Records to use:
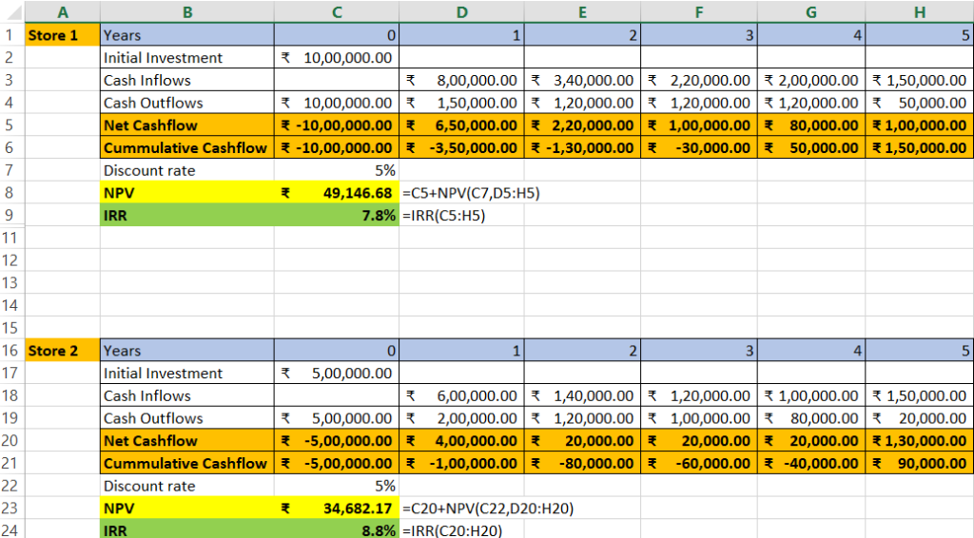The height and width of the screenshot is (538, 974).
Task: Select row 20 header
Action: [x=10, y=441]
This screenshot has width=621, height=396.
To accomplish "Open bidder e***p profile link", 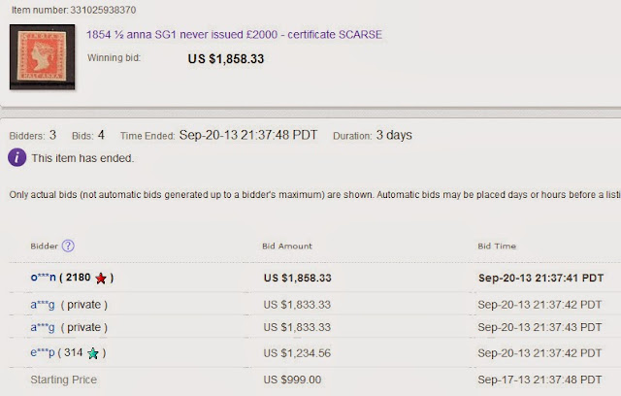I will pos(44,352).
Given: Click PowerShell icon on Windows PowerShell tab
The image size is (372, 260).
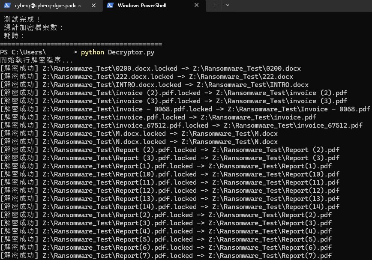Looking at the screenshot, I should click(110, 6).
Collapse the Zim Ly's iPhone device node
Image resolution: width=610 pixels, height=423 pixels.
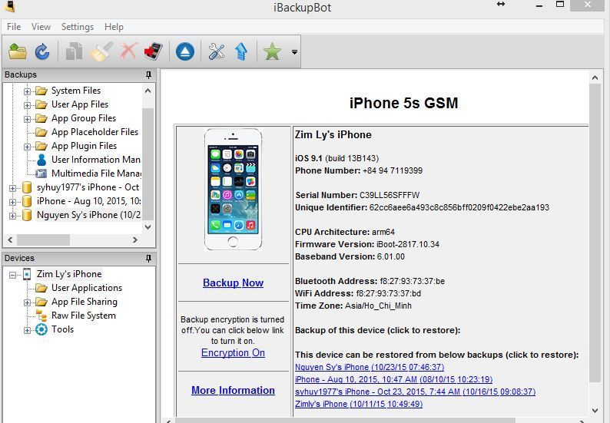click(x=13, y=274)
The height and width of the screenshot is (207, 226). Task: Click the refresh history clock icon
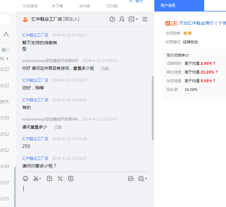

...

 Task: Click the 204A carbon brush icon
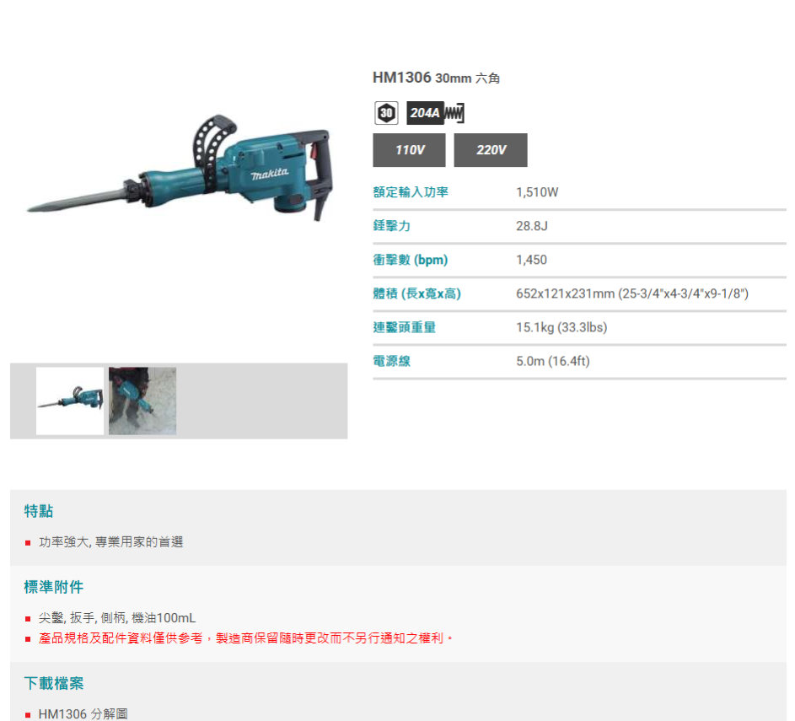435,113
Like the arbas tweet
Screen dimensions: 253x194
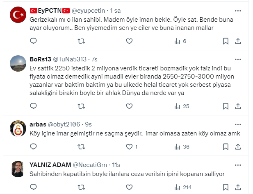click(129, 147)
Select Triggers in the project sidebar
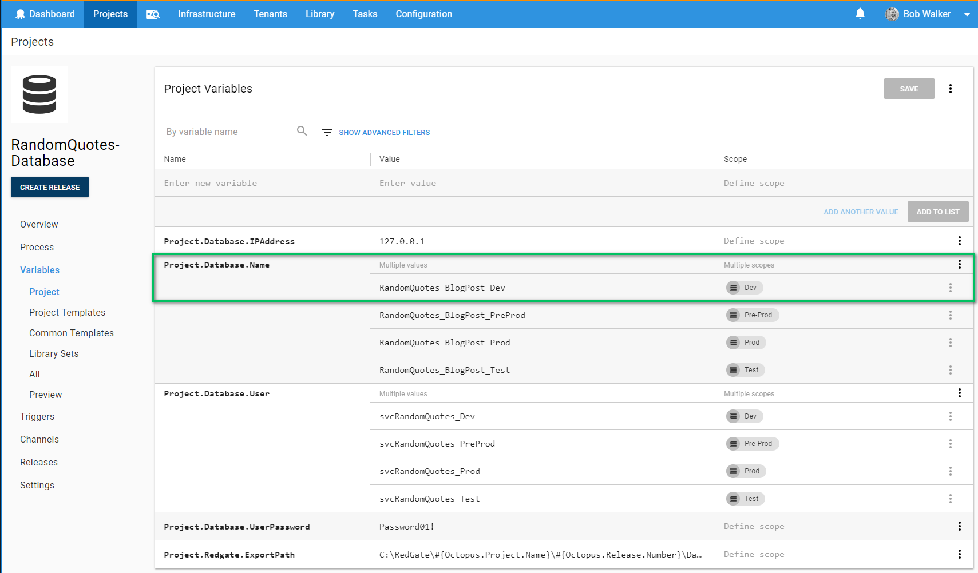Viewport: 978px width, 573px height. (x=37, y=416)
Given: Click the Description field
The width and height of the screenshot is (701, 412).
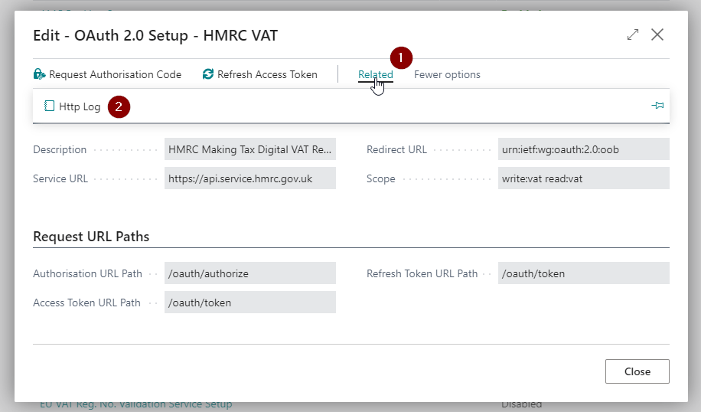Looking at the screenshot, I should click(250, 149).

* * *

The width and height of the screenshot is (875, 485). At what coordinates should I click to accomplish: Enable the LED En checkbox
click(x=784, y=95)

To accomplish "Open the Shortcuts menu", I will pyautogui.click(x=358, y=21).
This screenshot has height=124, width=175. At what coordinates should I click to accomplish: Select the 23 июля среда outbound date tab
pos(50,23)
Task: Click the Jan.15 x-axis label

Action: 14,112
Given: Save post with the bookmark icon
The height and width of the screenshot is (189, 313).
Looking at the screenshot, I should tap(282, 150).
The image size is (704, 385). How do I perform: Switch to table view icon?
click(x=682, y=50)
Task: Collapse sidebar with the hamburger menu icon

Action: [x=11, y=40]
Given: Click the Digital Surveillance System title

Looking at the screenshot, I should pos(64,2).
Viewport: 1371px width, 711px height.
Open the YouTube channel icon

Your objective: Start with the line above that contains "The image size is (704, 385)." and end with the line that contains "Open the YouTube channel icon". Write out those lines exactly, and only those.

Task solution:
The image size is (704, 385). How do I perform: Switch to table view icon?
click(x=682, y=50)
Task: Collapse sidebar with the hamburger menu icon

Action: [x=11, y=40]
Given: Click the Digital Surveillance System title

Looking at the screenshot, I should pos(64,2).
Viewport: 1371px width, 711px height.
Open the YouTube channel icon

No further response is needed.